- [WHAT IS NEEDED]: Whenever a line in the records below holds the string "beside", copy it out.

Stored data entries
==========

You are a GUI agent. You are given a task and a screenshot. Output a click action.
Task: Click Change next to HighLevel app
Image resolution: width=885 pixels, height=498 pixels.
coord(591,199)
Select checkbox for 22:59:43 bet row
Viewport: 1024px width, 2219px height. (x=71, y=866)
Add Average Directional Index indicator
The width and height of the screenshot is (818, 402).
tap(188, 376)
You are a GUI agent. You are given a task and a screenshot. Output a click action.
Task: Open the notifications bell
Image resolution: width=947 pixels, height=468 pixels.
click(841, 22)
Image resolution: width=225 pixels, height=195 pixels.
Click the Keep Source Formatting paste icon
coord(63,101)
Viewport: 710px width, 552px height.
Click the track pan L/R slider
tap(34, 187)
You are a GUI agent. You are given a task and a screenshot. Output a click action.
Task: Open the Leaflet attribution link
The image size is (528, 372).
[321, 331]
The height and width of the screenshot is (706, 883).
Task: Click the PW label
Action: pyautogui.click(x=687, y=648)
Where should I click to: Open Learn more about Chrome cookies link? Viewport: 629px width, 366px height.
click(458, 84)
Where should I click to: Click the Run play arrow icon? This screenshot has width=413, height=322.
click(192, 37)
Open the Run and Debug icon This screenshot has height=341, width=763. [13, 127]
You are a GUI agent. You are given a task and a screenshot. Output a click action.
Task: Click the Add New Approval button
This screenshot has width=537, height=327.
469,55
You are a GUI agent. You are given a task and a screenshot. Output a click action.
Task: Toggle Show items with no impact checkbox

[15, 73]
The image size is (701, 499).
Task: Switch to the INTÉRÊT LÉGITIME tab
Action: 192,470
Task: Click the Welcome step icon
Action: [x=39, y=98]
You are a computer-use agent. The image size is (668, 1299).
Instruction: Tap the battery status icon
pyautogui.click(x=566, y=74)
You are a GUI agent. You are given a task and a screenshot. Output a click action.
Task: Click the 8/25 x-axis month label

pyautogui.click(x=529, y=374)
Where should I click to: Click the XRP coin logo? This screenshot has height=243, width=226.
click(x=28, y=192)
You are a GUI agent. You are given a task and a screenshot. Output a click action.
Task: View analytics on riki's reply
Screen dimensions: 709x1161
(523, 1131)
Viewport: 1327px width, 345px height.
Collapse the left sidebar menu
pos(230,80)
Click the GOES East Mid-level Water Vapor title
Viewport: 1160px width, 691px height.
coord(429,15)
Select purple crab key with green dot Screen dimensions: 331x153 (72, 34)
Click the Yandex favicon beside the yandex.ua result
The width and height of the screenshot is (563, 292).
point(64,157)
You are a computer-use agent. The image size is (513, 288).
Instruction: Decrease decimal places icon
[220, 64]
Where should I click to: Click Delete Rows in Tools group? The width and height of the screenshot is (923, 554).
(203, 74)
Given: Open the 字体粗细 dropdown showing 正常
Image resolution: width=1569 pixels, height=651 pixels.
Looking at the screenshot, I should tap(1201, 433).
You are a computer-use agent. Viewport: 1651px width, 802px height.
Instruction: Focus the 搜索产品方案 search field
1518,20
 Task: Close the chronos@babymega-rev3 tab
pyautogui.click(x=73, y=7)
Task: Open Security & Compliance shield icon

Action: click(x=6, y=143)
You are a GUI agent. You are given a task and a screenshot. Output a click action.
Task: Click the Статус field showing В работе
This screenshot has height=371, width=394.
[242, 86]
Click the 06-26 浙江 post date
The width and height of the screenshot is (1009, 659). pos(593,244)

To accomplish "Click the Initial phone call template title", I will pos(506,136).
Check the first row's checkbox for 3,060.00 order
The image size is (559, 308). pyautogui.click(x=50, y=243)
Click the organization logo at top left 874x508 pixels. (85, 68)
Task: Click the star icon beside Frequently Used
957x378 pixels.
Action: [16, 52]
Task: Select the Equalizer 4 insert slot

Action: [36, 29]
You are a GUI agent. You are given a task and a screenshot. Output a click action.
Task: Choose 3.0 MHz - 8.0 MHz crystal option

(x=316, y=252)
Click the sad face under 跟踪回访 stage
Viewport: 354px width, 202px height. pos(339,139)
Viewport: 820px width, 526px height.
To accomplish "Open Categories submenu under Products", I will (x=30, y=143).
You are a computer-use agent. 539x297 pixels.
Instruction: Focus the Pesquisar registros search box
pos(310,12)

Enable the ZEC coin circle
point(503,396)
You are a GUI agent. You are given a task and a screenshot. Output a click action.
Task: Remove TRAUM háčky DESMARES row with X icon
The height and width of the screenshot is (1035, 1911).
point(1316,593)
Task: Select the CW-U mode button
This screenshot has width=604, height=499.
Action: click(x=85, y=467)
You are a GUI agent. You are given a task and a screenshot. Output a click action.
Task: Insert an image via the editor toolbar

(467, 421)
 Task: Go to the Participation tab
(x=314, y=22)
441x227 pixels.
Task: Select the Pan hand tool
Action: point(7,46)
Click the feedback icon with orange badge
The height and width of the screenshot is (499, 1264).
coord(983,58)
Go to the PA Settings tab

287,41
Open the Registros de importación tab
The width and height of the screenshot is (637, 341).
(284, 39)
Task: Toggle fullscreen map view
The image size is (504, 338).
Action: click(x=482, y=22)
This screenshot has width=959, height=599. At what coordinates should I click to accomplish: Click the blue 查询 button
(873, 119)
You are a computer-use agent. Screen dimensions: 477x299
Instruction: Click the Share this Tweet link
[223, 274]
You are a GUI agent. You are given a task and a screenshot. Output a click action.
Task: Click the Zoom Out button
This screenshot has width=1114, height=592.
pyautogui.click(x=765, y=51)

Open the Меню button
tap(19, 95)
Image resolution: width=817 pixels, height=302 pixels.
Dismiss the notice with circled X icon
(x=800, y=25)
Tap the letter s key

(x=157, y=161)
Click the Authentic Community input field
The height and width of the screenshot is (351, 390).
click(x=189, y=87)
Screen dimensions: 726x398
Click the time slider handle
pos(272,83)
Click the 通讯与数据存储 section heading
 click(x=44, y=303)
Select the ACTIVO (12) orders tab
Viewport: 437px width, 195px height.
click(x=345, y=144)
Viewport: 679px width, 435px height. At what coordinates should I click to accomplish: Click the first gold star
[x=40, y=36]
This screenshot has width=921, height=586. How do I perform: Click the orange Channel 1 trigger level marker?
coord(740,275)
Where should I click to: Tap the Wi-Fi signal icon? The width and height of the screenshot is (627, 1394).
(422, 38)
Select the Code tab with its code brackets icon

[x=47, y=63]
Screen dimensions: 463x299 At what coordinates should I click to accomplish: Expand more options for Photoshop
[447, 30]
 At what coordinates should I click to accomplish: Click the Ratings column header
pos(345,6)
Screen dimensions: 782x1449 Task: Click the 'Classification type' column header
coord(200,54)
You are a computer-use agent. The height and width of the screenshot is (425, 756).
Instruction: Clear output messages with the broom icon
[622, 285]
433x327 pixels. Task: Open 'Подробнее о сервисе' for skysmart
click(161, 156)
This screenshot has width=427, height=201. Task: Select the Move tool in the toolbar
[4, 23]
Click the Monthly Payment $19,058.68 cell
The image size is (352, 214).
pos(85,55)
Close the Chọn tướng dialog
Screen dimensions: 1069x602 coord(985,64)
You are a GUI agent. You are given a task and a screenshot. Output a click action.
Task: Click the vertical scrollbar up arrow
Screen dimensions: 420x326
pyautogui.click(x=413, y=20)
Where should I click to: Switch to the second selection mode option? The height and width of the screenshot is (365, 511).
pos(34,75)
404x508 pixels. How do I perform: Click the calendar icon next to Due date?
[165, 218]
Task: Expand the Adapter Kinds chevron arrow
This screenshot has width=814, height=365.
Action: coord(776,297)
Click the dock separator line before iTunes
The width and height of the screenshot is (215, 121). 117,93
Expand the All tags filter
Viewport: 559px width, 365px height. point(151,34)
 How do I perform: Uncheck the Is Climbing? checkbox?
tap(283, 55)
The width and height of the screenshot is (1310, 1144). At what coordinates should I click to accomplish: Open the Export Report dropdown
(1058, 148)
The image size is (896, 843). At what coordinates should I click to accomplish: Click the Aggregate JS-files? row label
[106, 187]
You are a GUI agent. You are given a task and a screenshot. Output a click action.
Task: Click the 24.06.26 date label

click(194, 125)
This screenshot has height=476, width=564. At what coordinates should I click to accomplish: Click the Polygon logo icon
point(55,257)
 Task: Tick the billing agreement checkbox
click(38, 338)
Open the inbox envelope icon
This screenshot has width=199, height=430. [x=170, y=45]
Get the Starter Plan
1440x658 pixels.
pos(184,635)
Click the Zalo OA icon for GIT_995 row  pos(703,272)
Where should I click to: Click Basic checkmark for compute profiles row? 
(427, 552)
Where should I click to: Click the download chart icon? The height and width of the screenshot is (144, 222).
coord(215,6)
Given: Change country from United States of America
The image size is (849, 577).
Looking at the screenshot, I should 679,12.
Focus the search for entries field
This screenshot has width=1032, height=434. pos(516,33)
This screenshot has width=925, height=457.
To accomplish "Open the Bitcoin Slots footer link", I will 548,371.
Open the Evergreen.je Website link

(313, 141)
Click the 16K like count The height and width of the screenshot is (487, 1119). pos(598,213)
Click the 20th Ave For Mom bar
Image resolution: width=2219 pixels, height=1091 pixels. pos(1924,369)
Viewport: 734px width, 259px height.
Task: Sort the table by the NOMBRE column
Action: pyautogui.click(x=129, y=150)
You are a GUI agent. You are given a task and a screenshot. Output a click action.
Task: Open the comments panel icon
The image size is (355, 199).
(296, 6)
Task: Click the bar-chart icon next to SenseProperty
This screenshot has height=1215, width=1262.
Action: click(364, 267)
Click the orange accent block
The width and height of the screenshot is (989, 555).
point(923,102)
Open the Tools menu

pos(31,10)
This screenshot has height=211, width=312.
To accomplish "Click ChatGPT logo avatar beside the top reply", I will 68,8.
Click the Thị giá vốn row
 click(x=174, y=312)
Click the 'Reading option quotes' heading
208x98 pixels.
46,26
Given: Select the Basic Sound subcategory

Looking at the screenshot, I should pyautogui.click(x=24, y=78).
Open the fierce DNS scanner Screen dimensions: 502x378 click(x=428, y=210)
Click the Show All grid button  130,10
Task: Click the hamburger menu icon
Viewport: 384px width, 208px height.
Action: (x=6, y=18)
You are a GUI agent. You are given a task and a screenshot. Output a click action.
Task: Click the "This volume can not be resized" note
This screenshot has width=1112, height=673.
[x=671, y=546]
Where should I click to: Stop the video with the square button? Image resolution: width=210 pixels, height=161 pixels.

==========

- [FINISHED TASK]:
Click the Yandex favicon beside the yandex.ua result
Task: Click the star icon beside Frequently Used
To accomplish "Click ChatGPT logo avatar beside the top reply", I will 68,8.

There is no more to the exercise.